Create New Corpus

When a new Corpus is created, EDG requires the user to select its data source, as Corpora can be configured to connect to an external source. EDG will then harvest content from that external source and store it in the project graph. Harvesting can be repeated later on demand, and changes to the external source’s documents will be picked up. Harvesting needs to be triggered manually in the Corpora management UI. A Corpus does not synchronize automatically with its external source, but only when requested.

Seven types of connectors to such sources are currently offered, their respective creation wizard pages showing different forms depending on parameters that must me indicated for the connector to operate. These parameters can be adjusted later on by accessing the Manage Tab -> Corpus-Connector-Type Configuration.

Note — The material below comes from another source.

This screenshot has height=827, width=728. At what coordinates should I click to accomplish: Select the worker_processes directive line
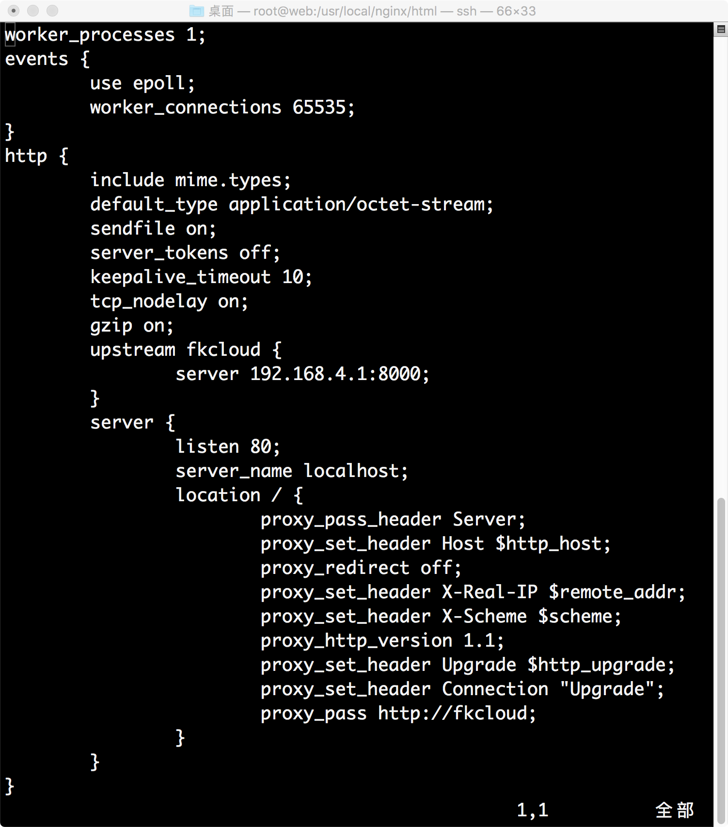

  • No connector if content documents are available as RDF already, these can be imported into the Corpus with the usual RDF import function. Similarly, raw documents can be imported singly from local files as described in Import Single Document. No external source will be configured with this connector type. Users will also be able to use the editor app to create new documents.

  • sitemap.xml If a website supports the sitemaps protocol, a configured sitemap.xml connector will harvest its content accordingly.

  • URL list This connector will simply fetch content from all of the URLs listed in its configuration.

Note

The site must not block crawlers or they will be skipped.

  • CMIS If a website is an interface to a Content Management System and offers a Content Management Interoperability Services (CMIS) service endpoint as defined by the standard, a configured CMIS connector will harvest its content accordingly.

  • Amazon S3 Creates a new Corpus and imports documents from a(n) S3 bucket(s). (Make sure you have pre-configured S3 integration from External Systems Integration)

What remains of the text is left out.